Source data
|---|

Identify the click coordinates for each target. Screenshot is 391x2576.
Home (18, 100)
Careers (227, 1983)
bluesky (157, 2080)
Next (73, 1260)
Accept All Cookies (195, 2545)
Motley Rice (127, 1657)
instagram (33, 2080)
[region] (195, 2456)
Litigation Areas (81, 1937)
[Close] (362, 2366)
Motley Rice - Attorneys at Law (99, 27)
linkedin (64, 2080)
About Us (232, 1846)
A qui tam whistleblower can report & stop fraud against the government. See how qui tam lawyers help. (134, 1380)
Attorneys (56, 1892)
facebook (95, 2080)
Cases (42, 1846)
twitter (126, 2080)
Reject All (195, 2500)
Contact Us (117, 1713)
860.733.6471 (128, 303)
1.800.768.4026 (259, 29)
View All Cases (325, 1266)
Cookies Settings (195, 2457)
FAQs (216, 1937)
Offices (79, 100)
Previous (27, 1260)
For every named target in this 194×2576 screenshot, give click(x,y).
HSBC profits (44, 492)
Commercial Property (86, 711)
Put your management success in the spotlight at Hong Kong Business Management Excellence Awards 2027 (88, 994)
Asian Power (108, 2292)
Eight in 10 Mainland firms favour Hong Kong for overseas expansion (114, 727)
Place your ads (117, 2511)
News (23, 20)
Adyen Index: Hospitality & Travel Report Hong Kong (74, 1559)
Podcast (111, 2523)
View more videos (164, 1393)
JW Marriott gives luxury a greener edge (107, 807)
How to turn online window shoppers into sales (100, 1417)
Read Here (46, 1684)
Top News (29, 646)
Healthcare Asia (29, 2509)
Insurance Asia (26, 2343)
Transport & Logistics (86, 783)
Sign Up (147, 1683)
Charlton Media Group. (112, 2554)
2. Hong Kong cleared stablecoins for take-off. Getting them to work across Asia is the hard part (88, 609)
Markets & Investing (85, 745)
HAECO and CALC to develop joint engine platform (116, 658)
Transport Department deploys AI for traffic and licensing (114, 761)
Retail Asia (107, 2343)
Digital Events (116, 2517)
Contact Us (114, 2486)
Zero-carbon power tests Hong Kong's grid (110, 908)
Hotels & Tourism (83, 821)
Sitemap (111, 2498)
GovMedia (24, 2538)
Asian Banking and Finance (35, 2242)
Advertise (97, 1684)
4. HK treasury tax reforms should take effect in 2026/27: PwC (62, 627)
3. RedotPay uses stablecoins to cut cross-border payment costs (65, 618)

|---|

» **Work to be completed**: Among the lines above, find those with the word "Asian". Copy them.

» **Exercise response**:
Asian Power (108, 2292)
Asian Banking and Finance (35, 2242)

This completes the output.